Defendant has failed to meet this burden. As he concedes in the brief supporting his habeas petition, defendant understood that his two options were to persist in his guilty plea and receive up to thirty years imprisonment, or withdraw his plea and face up to life imprisonment after trial. See Pet. Br. at 5. It is simply irrelevant that there was, at one point, a more favorable plea agreement available. Defendant does not allege, and certainly cannot establish, that due to his lawyer's actions he was unaware of the criminal penalty he faced if convicted at trial. Indeed, knowing the penalty he faced if convicted, defendant voluntarily withdrew his guilty plea. Accordingly, defendant has not shown that he was prejudiced by any deficient conduct by his lawyer.

Even had defendant persisted in his guilty plea, he would not be entitled to habeas relief. An erroneous calculation of the applicable guideline range does not establish prejudice where the court has the opportunity to correct any misinformation regarding sentencing exposure when it conducts the plea colloquy. United States v. Casey, No. 3:04-CV-2347-D, 2007 WL 2706269 at *5 n. 3 (N.D. Tex. Sept. 17, 2007).

C.

Having determined that defendant was not prejudiced by his lawyer's miscalculation, the court is not required to consider whether counsel's conduct was deficient. See Stewart, 207 F.3d at 751. However, the court feels compelled to address the issue because both defendant and the government suggest that defense counsel's miscalculation, alone, supports a finding of deficiency. Both parties cite Herrera and Grammas for the proposition that a defense lawyer acts deficiently by "grossly underestimating a defendant's exposure under the sentencing guidelines." Resp. Br. at 14, quoting Herrera, 412 F.3d at 581. However, this is not a case where defense counsel's erroneous prediction of the defendant's sentencing exposure under the Guidelines caused him to opt for trial. See Grammas, 376 F.3d at 436-37 (defendant advised that he faced only 6 to 12 months confinement if convicted sentenced to 70 months imprisonment after trial); see also Herrera, 412 F.3d at 580 n. 13 (defendant sentenced to 78 months imprisonment rejected plea offer of no more than 48 months based upon advice that he faced no more than 51 months imprisonment if convicted at trial). Defendant was correctly informed that he faced life imprisonment if convicted at trial, or up to 30 years confinement if he persisted in his guilty plea. Such advice was not deficient.

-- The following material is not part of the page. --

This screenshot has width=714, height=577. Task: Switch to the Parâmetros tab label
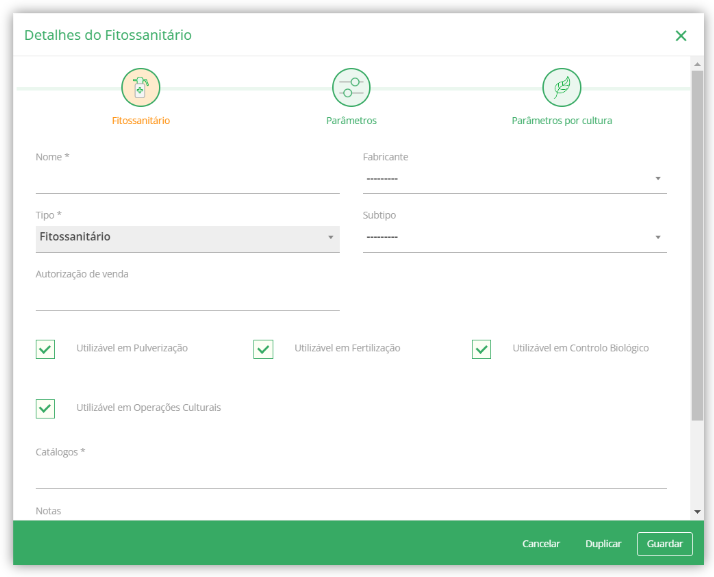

Even had defendant persisted in his guilty plea, his counsel's failure to anticipate the application of a cross-reference within the Sentencing Guidelines would not be sufficient to establish deficiency. Courts have long recognized that estimating a guideline range is not an exact science and that defense counsel is not deficient for making a prediction that turns out to be different from the sentence recommended by Probation. See United States v. Rivas-Lopez, No. H-09-3335, 2010 WL 1782234 at *8 (S.D. Tex. Apr. 30, 2010) (citing cases); see also United States v. Moya, 730 F. Supp. 35, 44 (N.D. Tex. 1990). Similarly, the failure of counsel to warn of possible enhancements under the Sentencing Guidelines does not amount to deficient conduct. See United States v. Collins, No. 3:08-CV-606-WHB, 2009 WL 910842 at *5 (S.D. Miss. Apr. 1, 2009) (citing cases).

III.

For the foregoing reasons, the instant motion to correct, vacate, or set aside defendant's sentence filed pursuant to 28 U.S.C. § 2255 is denied.

IV.

Considering the record in this case and pursuant to Federal Rule of Appellate Procedure 22(b), Rule 11(a) of the Rules Governing §§ 2254 and 2255 proceedings, and 28 U.S.C. § 2253(c), the Court DENIES a certificate of appealability. Petitioner has failed to show (1) that reasonable jurists would find this Court's "assessment of the constitutional claims debatable or wrong," or (2) that reasonable jurists would find "it debatable whether the petition states a valid claim of the denial of a constitutional right" and "debatable whether [this Court] was correct in its procedural ruling." Slack v. McDaniel, 529 U.S. 473, 484 (2000). In the event the petitioner will file a notice of appeal, the court notes that the petitioner will need to pay the $455.00 appellate filing fee or submit a motion to proceed in forma pauperis.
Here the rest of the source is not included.